Your goal: All lines in the listing below from the one containing "This screenshot has width=1919, height=1080." through the last should be written out exactly, and only those.

=== Section Start ===

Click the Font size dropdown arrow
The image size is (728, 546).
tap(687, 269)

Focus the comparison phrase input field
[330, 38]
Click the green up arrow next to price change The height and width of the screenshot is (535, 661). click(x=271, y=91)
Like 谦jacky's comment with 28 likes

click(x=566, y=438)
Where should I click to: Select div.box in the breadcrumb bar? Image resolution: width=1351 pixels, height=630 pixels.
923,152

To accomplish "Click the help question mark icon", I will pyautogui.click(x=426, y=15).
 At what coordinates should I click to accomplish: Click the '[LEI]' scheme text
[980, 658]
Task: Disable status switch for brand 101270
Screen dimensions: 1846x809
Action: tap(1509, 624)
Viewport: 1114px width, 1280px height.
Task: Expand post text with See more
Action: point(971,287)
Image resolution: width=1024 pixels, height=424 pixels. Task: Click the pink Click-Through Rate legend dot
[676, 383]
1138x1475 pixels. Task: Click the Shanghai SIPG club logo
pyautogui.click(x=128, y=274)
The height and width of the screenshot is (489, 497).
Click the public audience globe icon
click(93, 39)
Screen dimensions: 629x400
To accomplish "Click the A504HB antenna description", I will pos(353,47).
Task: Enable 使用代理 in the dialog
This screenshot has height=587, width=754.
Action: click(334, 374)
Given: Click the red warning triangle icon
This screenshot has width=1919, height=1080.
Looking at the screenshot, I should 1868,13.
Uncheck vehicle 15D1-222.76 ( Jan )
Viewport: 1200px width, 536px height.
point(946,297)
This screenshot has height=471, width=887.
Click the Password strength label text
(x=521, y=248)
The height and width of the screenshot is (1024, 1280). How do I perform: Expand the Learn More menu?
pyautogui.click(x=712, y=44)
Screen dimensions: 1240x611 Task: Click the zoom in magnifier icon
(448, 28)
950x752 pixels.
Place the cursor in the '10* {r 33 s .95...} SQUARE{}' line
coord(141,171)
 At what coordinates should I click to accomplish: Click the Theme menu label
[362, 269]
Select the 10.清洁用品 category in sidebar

=== Section End ===

Written response:
This screenshot has width=1919, height=1080.
Looking at the screenshot, I should 1868,13.
Uncheck vehicle 15D1-222.76 ( Jan )
Viewport: 1200px width, 536px height.
point(946,297)
This screenshot has height=471, width=887.
Click the Password strength label text
(x=521, y=248)
The height and width of the screenshot is (1024, 1280). How do I perform: Expand the Learn More menu?
pyautogui.click(x=712, y=44)
Screen dimensions: 1240x611 Task: Click the zoom in magnifier icon
(448, 28)
950x752 pixels.
Place the cursor in the '10* {r 33 s .95...} SQUARE{}' line
coord(141,171)
 At what coordinates should I click to accomplish: Click the Theme menu label
[362, 269]
Select the 10.清洁用品 category in sidebar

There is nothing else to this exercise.